**Task:** In the records below, repeat exactly the lines between the line holding "Expand the Japan J League dropdown" and the line holding "At what coordinates", inclusive, and drop the pictures.

**Supplied data:**
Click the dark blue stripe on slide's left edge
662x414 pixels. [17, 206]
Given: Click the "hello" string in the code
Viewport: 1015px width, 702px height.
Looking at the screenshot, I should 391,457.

--

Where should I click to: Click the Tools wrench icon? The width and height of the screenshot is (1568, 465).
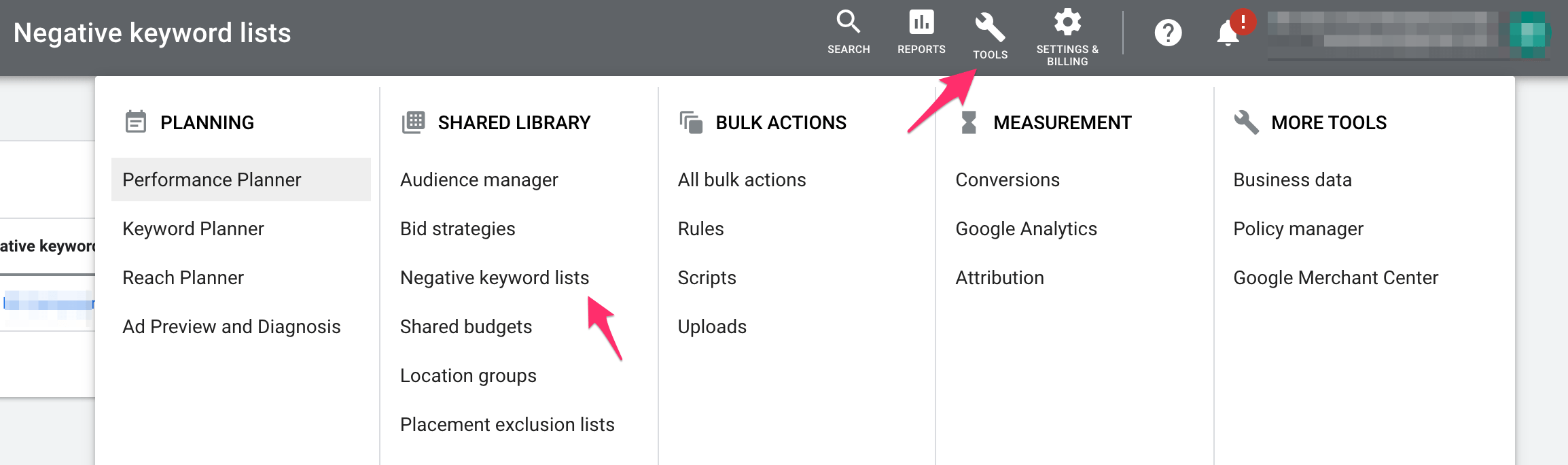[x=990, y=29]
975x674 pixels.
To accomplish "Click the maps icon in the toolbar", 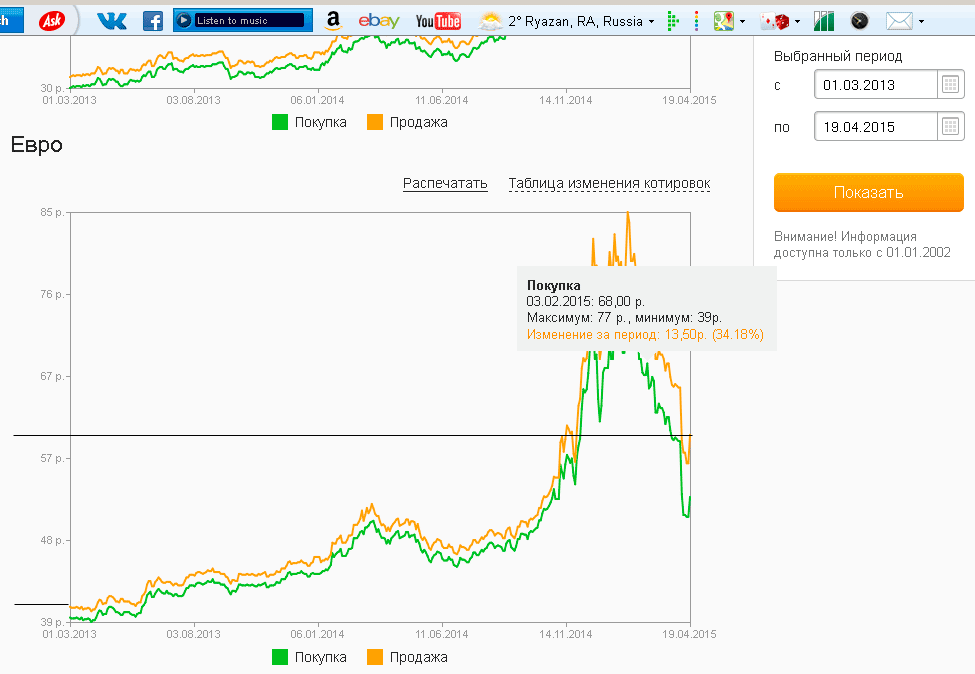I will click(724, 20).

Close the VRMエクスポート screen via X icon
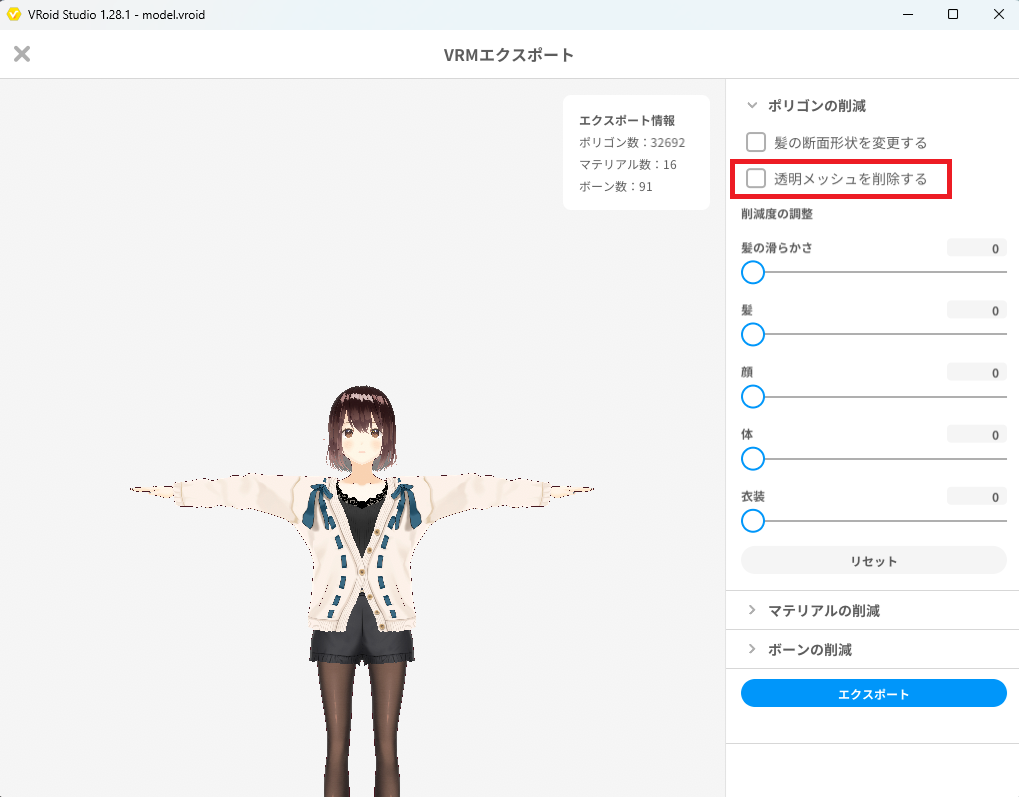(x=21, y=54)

* * *

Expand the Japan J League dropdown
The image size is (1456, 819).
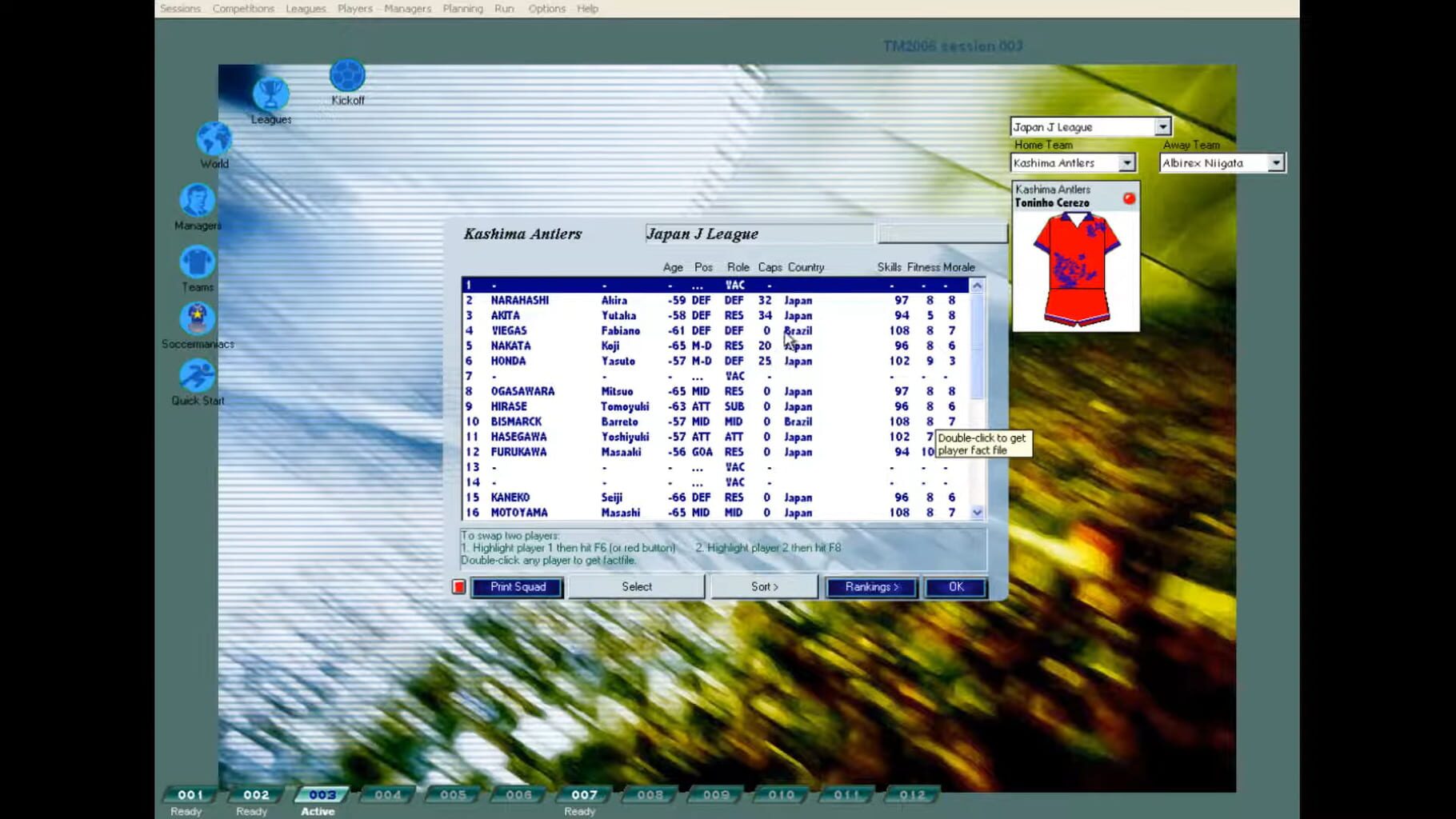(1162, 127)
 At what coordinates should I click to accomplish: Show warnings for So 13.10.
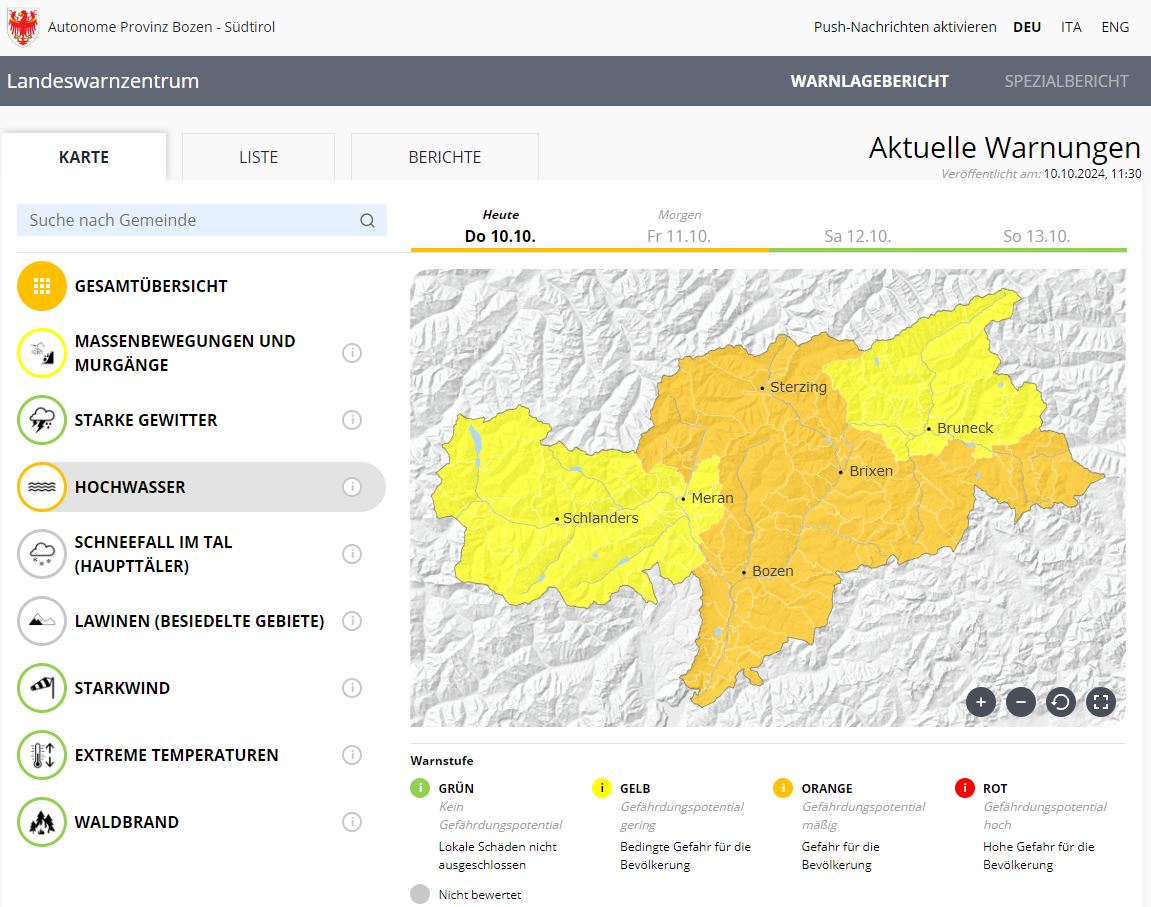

**Written solution:**
Expand the Japan J League dropdown
The image size is (1456, 819).
(1162, 127)
 At what coordinates should I click to accomplish: Show warnings for So 13.10.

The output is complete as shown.